**Exercise aim:** Once the line containing "Task: Go to" is found in the entries below, restate it and each following line word for word, stopping after the line containing "The height and width of the screenshot is (652, 644).".

**Given data:**
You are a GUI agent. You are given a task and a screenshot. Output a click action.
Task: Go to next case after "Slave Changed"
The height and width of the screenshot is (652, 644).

---

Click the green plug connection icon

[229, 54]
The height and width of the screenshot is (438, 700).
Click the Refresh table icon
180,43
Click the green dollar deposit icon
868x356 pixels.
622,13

...

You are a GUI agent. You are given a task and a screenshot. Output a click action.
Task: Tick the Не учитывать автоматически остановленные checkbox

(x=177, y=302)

**Exercise result:**
Task: Go to next case after "Slave Changed"
The height and width of the screenshot is (652, 644).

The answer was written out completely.